Dakikalarca hatta saatlerce uğraştılar. Tebeşirle yere şekiller çizmeye başladıklarında güneş vardı. Gölgeye kavuştuklarında hala çizmeye devam ediyorlardı. Neredeyse bütün sokak boyunca asfaltın üzerine evler, çiçekler, sek-sek kutuları çizdiler; yazılar yazdılar. Kimi zaman birlikte çizdiler, kimi zaman çizilecek şekil üzerinde anlaşamadılar, kavga ettiler.

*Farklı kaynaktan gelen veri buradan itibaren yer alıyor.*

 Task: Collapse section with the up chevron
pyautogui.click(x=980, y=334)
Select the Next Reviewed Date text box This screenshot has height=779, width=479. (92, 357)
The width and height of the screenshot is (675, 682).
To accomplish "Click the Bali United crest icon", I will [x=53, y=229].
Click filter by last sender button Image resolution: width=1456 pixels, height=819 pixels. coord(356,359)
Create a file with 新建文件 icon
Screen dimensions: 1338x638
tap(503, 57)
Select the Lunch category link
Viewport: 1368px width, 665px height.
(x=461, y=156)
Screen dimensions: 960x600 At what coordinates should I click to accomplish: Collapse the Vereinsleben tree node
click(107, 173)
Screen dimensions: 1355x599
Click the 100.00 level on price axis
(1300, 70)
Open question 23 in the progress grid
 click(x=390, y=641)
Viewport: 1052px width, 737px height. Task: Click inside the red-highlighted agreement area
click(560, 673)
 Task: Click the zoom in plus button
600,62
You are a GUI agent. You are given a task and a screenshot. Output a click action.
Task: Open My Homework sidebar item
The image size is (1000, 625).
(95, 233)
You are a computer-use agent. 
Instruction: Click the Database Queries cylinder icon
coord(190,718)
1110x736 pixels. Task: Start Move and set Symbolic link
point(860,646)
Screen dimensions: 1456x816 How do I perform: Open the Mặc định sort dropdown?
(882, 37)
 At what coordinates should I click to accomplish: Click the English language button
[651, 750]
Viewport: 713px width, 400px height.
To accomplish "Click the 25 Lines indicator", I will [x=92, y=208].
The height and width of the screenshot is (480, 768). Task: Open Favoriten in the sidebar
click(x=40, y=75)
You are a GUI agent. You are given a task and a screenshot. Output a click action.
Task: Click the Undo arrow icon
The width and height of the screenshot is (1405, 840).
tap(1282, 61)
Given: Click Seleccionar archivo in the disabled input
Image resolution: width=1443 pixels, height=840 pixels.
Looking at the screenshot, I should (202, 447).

Sonra aniden – hiçbir yetişkinin anlayamayacağı şekilde – tebeşirleri bir kenara bırakıp bisikletlerine binerek yeni bir oyuna geçtiler. Sokakta kendilerine bir parkur belirlediler, yarışmaya başladılar. Bisikleti olmayanlar da koşarak bisikletlilere eşlik ederken, yere çizilen resimleri, yazıları çoktan unutmuşlardı. Sanki saatlerce uğraşan, kan-ter içinde sokağı resim defterine çeviren onlar değildi…

Yeni bir oyuna geçerken eskisini o kadar rahatlıkla bırakmışlardı ki! Bırakmak bir yana eski oyunun üzerinde geziyorlar, bisikletleri ile yerdeki tebeşir izlerini yavaş yavaş siliyorlardı. Yaratmak için siliyorlardı, yıkıyorlardı.

Bense elimde bir kahve, yeni açılmış sigara paketinin neredeyse yarısına ulaşarak onları izledim. Elimden daha fazlası gelmiyordu. Yaratmak istiyordum ama “Yıkmak için fazla büyüktüm”. Çaresizce, izlemekle yetindim. Çok sevdiğim bir romanın kahramanlarından Ender’in, diğer kahraman Çetin’e söylediği gibi:

“Bizim büyük çaresizliğimiz Nihal’e aşık olmamız değil, sesimizin dışarıdaki çocuk seslerinin arasında olmayışıydı. Asıl çaresizlik buydu.”*

* Bizim Büyük Çaresizliğimiz – Barış Bıçakçı (Roman için tek söyleyebileceğim, günümüz Türk Edebiyatı’na bakışımı kökten değiştirdi. Okumasaydım çok şey kaybederdim.)